Transcribe exactly, and only, the lines that fall between the line containing "Edit guest name via the pencil icon" and the last line of the material, both ends included, omitting any pictures.

== Dataset content ==

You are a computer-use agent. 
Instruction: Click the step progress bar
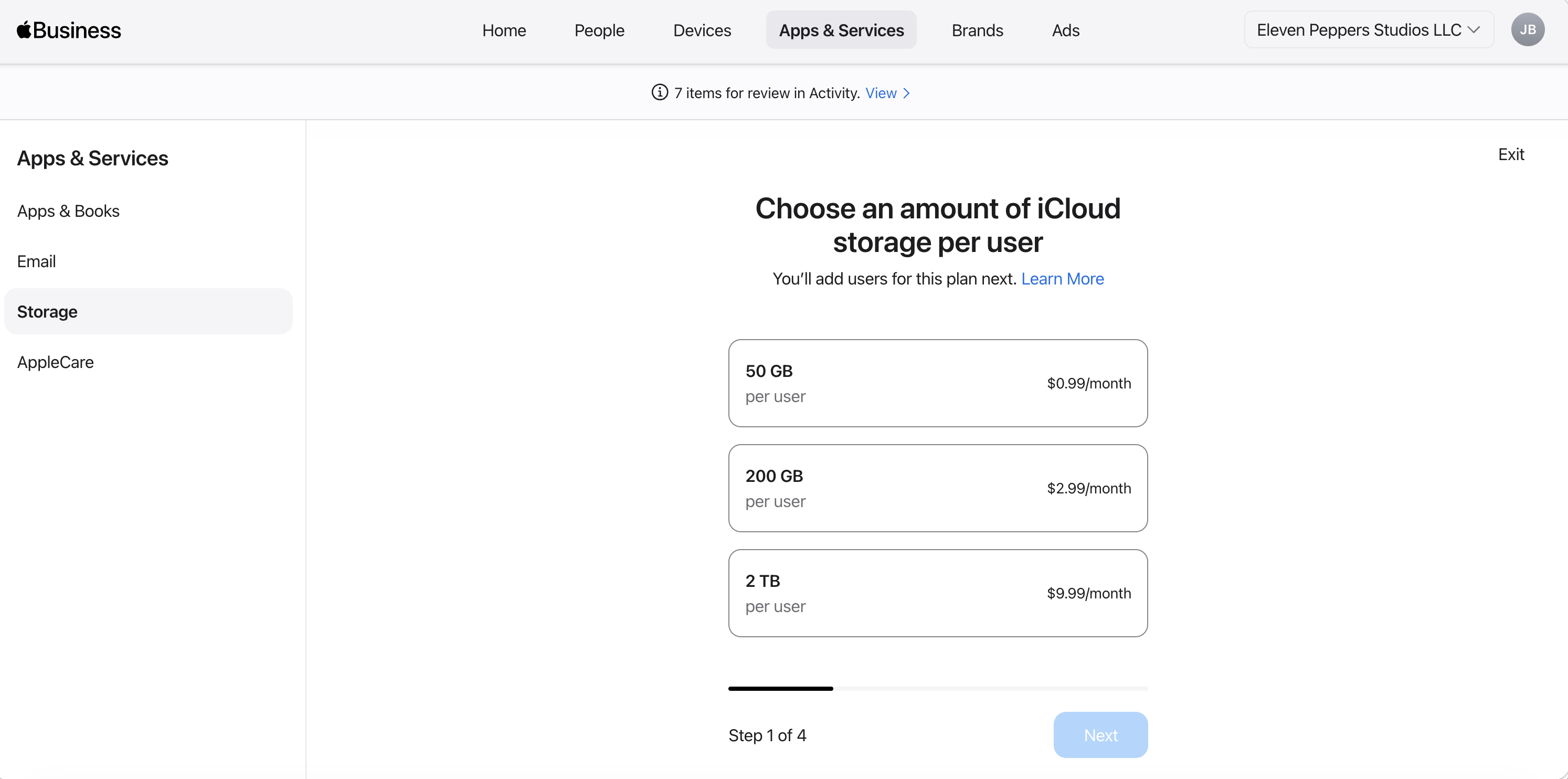tap(937, 688)
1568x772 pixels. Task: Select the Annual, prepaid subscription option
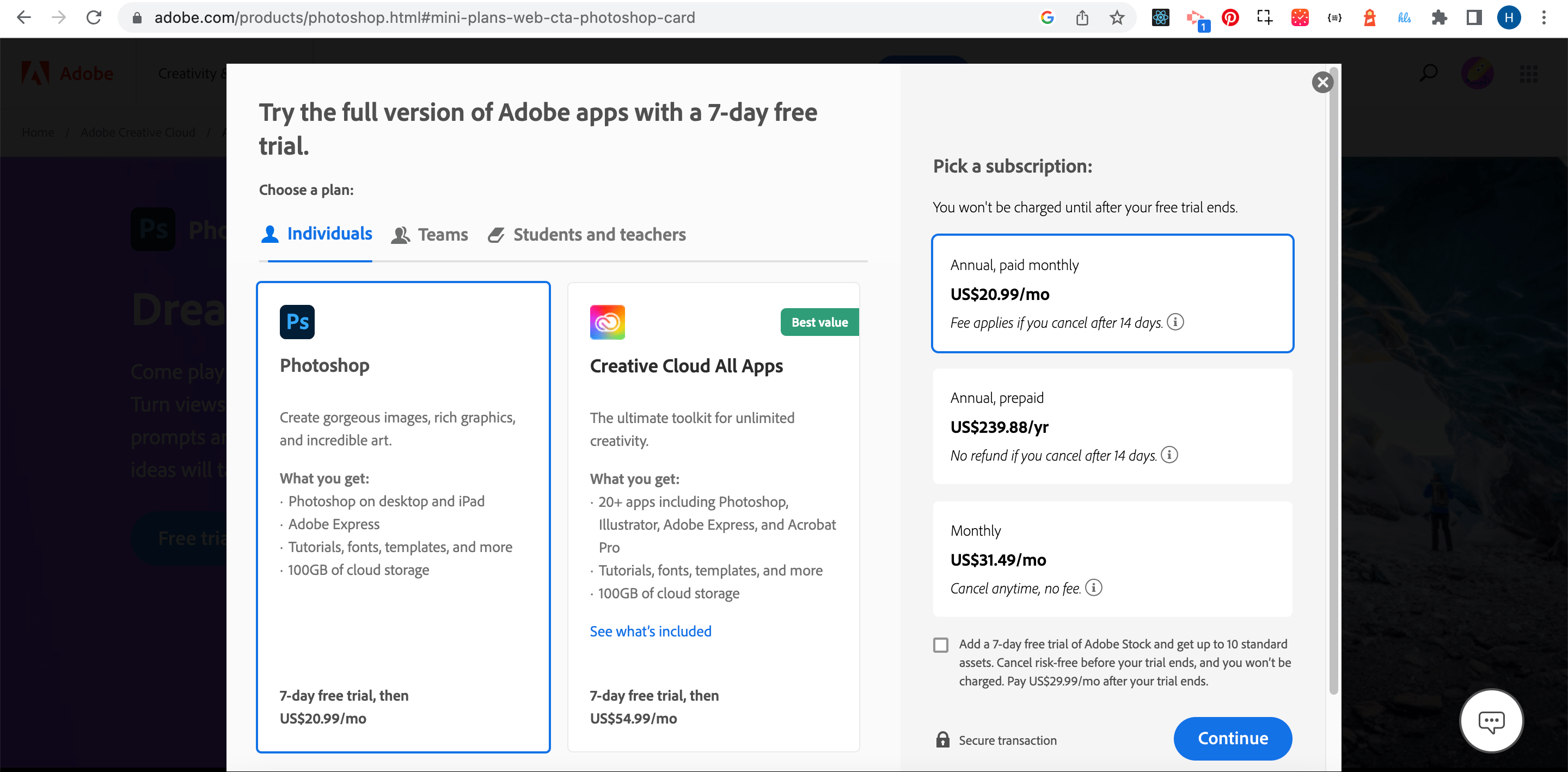[x=1112, y=426]
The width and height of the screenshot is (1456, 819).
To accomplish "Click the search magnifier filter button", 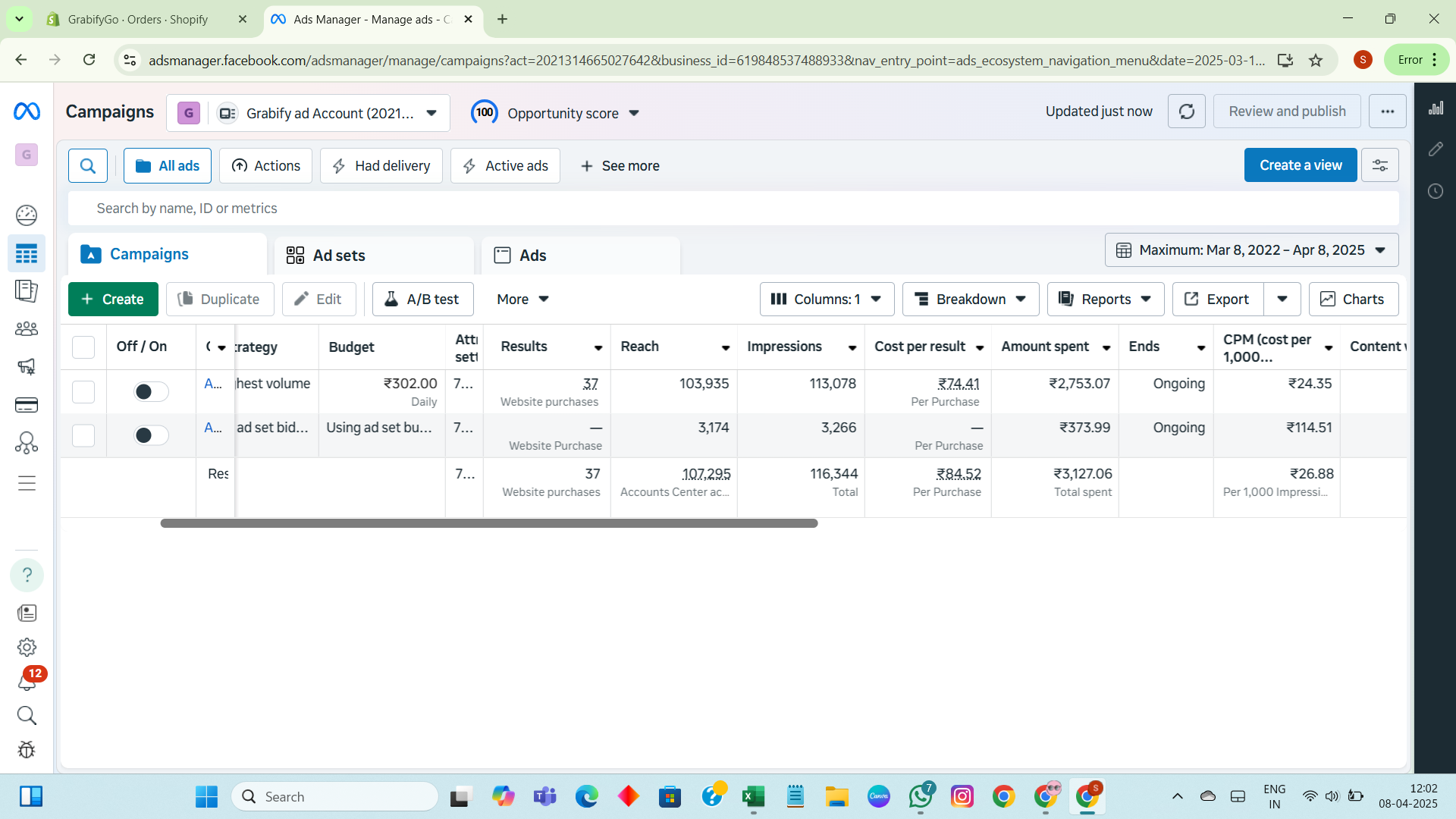I will (x=88, y=165).
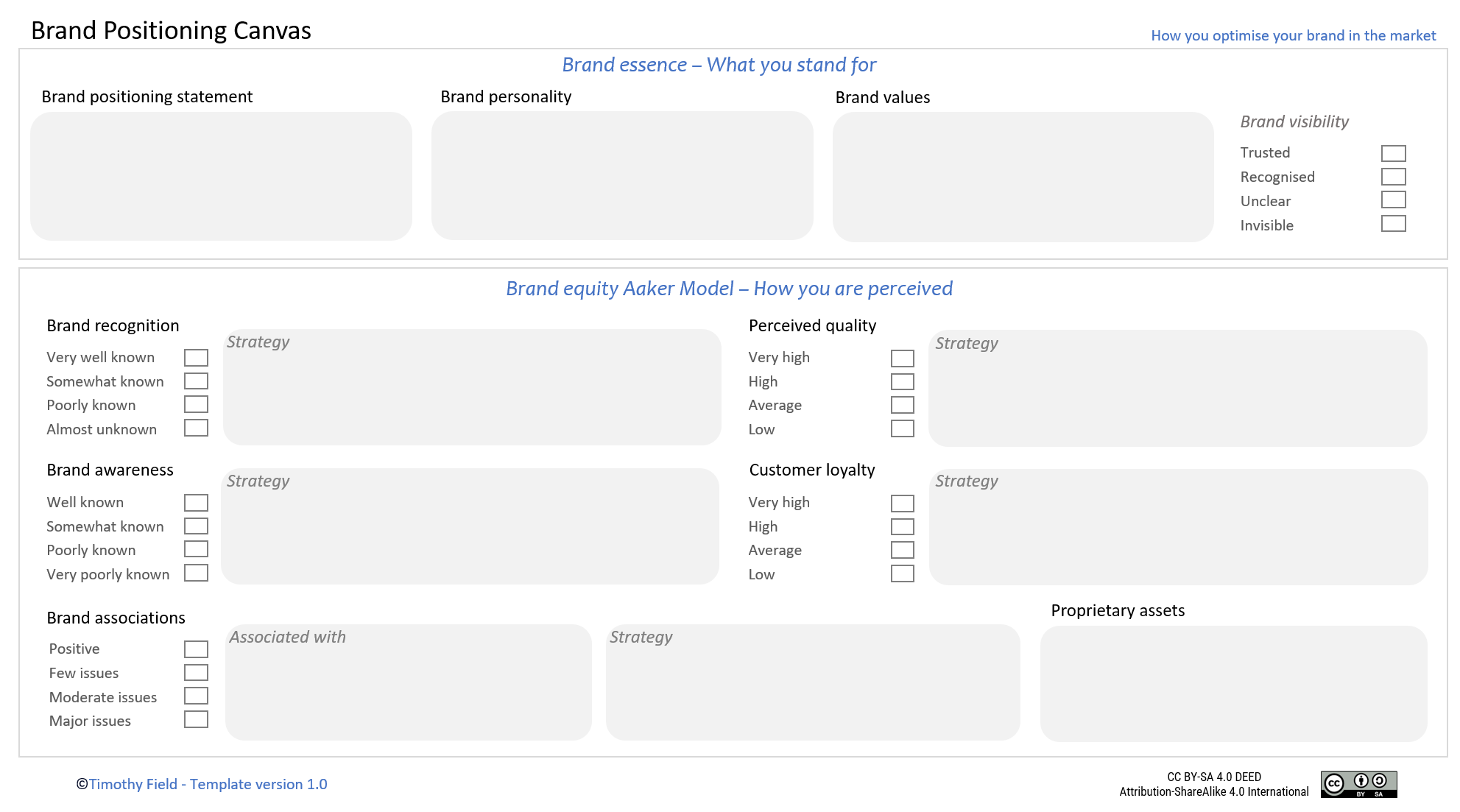Check Positive under Brand associations

[196, 648]
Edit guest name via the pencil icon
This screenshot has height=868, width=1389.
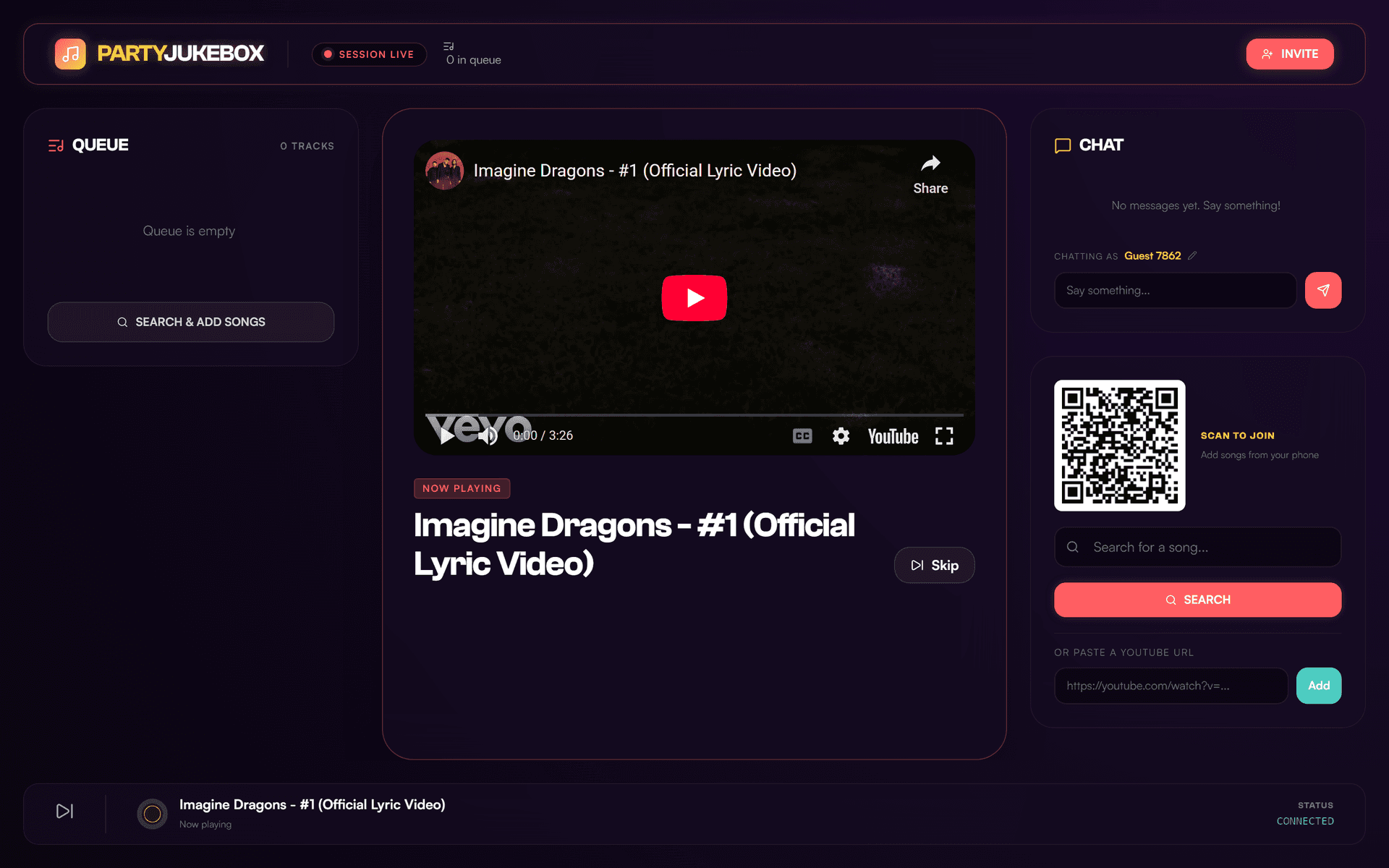tap(1193, 255)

===

#### [Response area]
Edit guest name via the pencil icon
This screenshot has height=868, width=1389.
tap(1193, 255)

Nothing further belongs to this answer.